Childless women aged 50 and over are 20% more likely to die in any given year than those of the same age who have given birth twice.
But two to four children is the optimum for a woman's health, with women who have five or more children and teenage mothers also having an increased risk of early death and poor health. In a blow to critics of late motherhood, women who delay having their first child until they are 40 or over also appear to enjoy the best health.
The findings emerged from an analysis of three population-wide studies monitoring almost 100,000 women in the UK and the US.
The largest data set covered 1% of the population of England and Wales born between 1911 and 1940 - around 85,000 women. Another British survey from the Medical Research Council provided detailed information on about 1,500 women born in 1946, while a third study, from the US, assessed changes in health, employment, income and wealth for some 5,000 women born between 1931 and 1941.

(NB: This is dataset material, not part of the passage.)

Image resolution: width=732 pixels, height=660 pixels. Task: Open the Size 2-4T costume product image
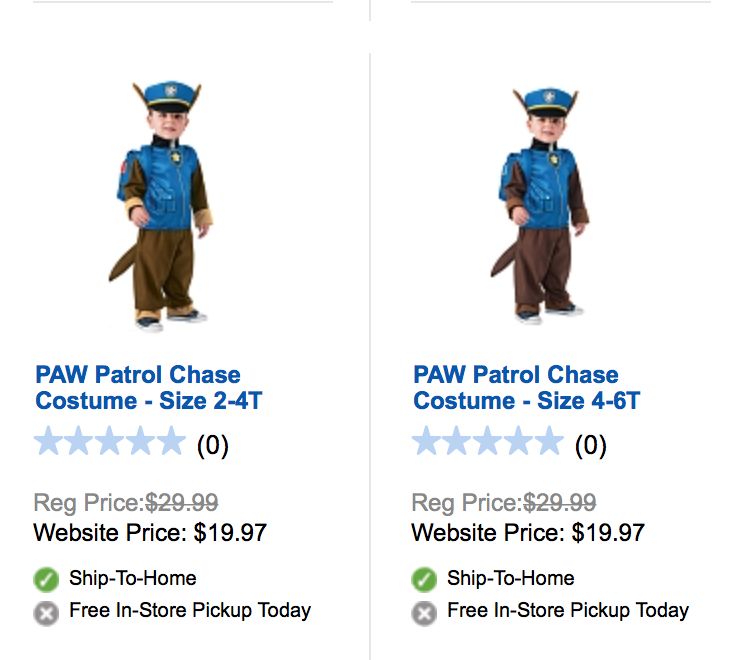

The researchers, led by Professor Emily Grundy, a gerontologist at the School of Hygiene and Tropical Medicine in London, also found that leaving less than 18 months between children was associated with poorer health, though this only occurred for the oldest women - those born between 1911 and 1920 - suggesting it may be due to poor nutrition at the time.
Mothers who had children before turning 21 were also more likely to suffer from mental illness in later life, with an 11% risk of depression at the age of 53, compared with 7% for those who had had their first child later.
But women who delayed having a baby until they were 40 or over appeared to enjoy the best health, with them being less likely to die after they were 50 and 30% less likely to suffer from long-term illness compared with younger mothers.